Privacy Management — number two on the 2009 AICPA’s Top Technology Initiatives list — is one of the most-talked about issues when it comes to the transmission of client data.
March 5, 2009
The AICPA describes Privacy Management as:
“The right to privacy is a commonly assumed fact, and failure to protect sensitive information can cause serious damage to an organization's reputation and subject it to legal penalties. Privacy Management involves the strategies and safeguards used to protect the privacy of an organization’s records that include resources, restricted assets, personnel, client and customer personally identifiable information. Safeguards are enforced so that this information cannot be released to or accessed by unauthorized subjects. The initiative includes complying with local, national and international laws.”
In today’s CPA firm environment, nearly every piece of client data is either stored or has the capability of being printed and stored in digital format. Whether your firm specializes in tax preparation, financial statement preparation, litigation support, consulting or special projects, everything from the workpapers to the final deliverable has the capability of being easily stored digitally.
With this ease of storage and accessibility, all too often we are tempted to drag and drop many of these private and sometimes sensitive documents into e-mails and onto memory sticks, external storage devices, Smartphones, etc. As we do this, we take these documents out of their “sometimes” secure environments and place them into situations in which such data may be at risk of loss or breach.
Nearly every state across the country has enacted some form of legislation that serves to protect the privacy of its residents. The chart below is published on the AICPA’s Information Technology Center Web site and shows the current status of legislation enacted and pending across the country.
With California taking the lead in 2003, many states have followed with rules and regulations that are as protective as those originally passed by California.
As of today, Massachusetts is taking the lead amongst the states, with the most aggressive legislation in the world of privacy. If your company “owns, licenses, stores or maintains” personal information about Massachusetts residents, then the new rules in Massachusetts impose specific information security requirements that may call for your company to increase its standard of care.
Massachusetts’ new rule covers “personal information” of both consumers and employees, defined as a Massachusetts resident’s name in combination with his or her Social Security number, driver’s license or state ID card number or financial account, credit or debit card number that would permit access to the resident’s financial account. The rule applies to both paper and electronic records, but does not apply to publicly-available information.
Covered entities must develop, implement, maintain and monitor a comprehensive written information-security program that is reasonably consistent with industry standards and that contains administrative, technical and physical safeguards to ensure that security and confidentiality of records that contain personal information. The safeguards must be consistent with any safeguards required by other federal or state regulations to which the entity is subject.
Many of the new rules in the state of Massachusetts went into effect on January 1, 2009. However, the deadline for ensuring encryption of laptops has been extended from January 1, 2009 to May 1, 2009, and the deadline for ensuring encryption of other portable devices has been suspended until January 1, 2010.

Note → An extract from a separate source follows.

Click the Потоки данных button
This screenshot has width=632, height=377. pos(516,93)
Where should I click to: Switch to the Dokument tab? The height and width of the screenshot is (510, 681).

So right now you are saying to yourself: “My firm is not located in the state of Massachusetts so this does not apply to me,” Right? Wrong! Many CPAs have clients who stretch beyond the borders in which they practice. Your firm does not necessarily need to be located in the state of Massachusetts for these rules to apply. The simple fact that you have data belonging to residents of that state now subject your firm to comply with the rules covering any dealings with those residents.
Don’t take the new rules lightly. Many states impose significant and painful penalties for violations. When it comes to reputation, the last thing your firm needs especially in the current environment, is the recognition that client data that it maintains may have encountered a breach in security. The fines and penalties, litigation costs, mandatory credit reporting for those potentially at risk and other related costs, could destroy your firm’s reputation, as well as jeopardize its ability to continue to exist.
So how do you protect yourself and your firm? The best way is through education. First, familiarize yourself with the privacy laws that are in place in your home state. Next, familiarize yourself with the privacy laws that are in place in the states in which your clients reside. There are tremendous resources available to assist you in this process including AICPA’s Infotech Web site.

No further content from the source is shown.